I blew another smoke ring. “Why sure.”
“You’re awfully complacent.”
It was too bad he couldn’t read me at all. So I let him go on.
“The head of the biggest European criminal operation,” he said. “And you came home. Death and destruction have followed in your wake.”
“Shit, man,” I said, “Stop waxing poetic. You’re writing a column, remember?”
“No, it is yet to be written. I am simply gathering my facts together. Incidentally, how am I doing?”
“Beautifully,” I said.
“There were incidents in New York, there were incidents here.... All checked with the police,” Lagen said. “The handiwork of an expert.”
“How about that?”
“Foresighted and clever,” he mused. “But there is more to come. I am waiting for the final kill.”
“Then you pounce?”
“With gusto,” Lagen told me.
“Who does the killing?”
“They who are waiting for all those millions of dollars in a heroin shipment that you have, er ... pirated?”
“You’re off your rocker, columnist.”
“Any rebuttal, Mr. Kelly?”
I finished the cigarette, wound the window down again and tossed the butt outside. The cop and his chauffeur looked back a second, then resumed their conversation.
“No rebuttal,” I said. “I just want to hear your tag line.”

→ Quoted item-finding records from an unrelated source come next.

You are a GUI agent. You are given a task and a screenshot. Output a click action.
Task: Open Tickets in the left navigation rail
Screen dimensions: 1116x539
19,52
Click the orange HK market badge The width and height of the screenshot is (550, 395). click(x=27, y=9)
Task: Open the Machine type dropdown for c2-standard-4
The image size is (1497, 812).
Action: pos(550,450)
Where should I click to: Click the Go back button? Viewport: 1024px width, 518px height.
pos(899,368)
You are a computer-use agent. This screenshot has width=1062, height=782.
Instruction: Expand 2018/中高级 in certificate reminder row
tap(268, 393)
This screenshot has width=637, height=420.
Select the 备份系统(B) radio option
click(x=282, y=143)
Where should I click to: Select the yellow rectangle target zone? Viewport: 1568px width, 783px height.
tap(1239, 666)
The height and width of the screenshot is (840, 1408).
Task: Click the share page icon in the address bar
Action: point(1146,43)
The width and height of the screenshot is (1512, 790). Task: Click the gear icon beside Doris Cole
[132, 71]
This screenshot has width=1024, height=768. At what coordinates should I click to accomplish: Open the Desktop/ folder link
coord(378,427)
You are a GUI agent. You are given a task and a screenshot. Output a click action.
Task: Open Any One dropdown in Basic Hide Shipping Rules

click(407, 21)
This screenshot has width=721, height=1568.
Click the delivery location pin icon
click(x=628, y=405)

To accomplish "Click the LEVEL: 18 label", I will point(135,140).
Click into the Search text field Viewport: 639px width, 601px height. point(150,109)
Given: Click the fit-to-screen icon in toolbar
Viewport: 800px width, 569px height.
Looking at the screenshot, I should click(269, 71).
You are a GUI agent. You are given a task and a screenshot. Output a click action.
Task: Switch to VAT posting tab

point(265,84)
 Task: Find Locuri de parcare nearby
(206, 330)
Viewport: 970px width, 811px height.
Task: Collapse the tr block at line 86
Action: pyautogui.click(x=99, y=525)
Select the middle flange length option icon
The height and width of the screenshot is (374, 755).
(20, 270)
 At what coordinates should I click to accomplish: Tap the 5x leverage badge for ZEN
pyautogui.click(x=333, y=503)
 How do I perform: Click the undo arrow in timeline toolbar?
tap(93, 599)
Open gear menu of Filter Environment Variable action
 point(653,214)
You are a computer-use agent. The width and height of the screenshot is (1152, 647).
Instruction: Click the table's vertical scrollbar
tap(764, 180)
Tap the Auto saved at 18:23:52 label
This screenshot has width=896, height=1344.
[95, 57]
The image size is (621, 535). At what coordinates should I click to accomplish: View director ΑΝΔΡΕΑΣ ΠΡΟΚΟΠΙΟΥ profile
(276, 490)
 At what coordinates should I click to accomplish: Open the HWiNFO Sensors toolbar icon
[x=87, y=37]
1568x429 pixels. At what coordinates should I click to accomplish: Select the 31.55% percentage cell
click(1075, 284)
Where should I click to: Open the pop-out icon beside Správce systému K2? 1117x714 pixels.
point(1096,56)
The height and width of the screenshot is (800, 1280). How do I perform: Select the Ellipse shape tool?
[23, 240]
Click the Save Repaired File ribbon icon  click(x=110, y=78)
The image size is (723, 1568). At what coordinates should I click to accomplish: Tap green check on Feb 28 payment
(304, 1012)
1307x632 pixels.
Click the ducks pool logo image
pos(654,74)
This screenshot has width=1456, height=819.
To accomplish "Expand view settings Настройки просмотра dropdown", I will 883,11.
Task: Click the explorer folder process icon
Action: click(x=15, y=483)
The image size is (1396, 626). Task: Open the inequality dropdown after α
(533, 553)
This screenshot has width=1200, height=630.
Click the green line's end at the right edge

Lagen smiled, a small enigmatic smile, looked at Sharon, then back to me and said, “Somehow she’s a catalytic agent. When you’re spoiled, I want to see you soured completely.”
“Don’t hold your breath.”
“I may.”
“What, for me to be killed?”
“Exactly. I know other things too.”
“And you don’t want me forewarned, therefore fore-armed?”
“Naturally not.”
“Spoken like a good reporter,” I said. “Anything for a story.”
“Do you blame me?”
I gave him another terrible smile and watched him draw up inside himself. I opened the door, got out and opened the door for Sharon. She grabbed her folder, snaked out into the rain and got behind me while I looked inside the big, black Cadillac and let him see all my teeth again.
“Naturally not,” I said.
We waited there until he waved his chauffeur back in and drove away, the rain slashing down at us, then Sharon took my hand, drew me off toward the barricade where the spectators were still waiting and stood there beside me without saying anything at all.